_WORK TO BE COMPLETED_
Only lines that contain the word "will" are to be returned from the data below.

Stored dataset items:
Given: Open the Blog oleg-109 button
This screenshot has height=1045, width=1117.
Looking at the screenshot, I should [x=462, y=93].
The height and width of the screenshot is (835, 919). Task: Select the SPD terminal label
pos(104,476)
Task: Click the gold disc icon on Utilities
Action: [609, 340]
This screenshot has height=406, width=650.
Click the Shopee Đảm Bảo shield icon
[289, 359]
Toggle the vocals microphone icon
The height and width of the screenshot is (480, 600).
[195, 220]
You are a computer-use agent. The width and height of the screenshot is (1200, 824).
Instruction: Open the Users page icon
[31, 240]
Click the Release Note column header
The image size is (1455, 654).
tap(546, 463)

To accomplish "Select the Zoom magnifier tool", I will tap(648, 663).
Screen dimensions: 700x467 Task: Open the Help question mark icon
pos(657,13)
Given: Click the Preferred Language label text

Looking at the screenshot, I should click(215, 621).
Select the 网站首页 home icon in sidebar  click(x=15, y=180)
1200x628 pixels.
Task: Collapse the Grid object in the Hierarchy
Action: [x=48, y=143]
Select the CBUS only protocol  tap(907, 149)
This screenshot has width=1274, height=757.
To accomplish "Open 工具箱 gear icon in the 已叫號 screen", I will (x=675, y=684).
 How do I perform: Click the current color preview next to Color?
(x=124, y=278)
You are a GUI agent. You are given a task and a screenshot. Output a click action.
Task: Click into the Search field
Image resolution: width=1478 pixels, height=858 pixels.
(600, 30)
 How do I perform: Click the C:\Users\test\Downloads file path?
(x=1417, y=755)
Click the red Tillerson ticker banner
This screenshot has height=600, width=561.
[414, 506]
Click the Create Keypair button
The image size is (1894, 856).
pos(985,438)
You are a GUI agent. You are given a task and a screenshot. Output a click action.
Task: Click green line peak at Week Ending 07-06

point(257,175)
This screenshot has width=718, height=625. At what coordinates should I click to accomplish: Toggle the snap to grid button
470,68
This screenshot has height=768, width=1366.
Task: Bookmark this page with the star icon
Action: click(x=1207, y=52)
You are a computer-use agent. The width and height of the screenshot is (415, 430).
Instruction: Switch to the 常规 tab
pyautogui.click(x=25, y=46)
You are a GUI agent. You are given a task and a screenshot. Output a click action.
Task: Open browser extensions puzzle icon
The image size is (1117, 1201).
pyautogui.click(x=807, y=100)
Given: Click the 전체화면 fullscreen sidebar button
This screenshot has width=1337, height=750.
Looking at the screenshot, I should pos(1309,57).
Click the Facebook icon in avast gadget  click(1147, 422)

_ANSWER TO THE EXERCISE_
To accomplish "Select the Zoom magnifier tool", I will tap(648, 663).
To accomplish "Open 工具箱 gear icon in the 已叫號 screen", I will (x=675, y=684).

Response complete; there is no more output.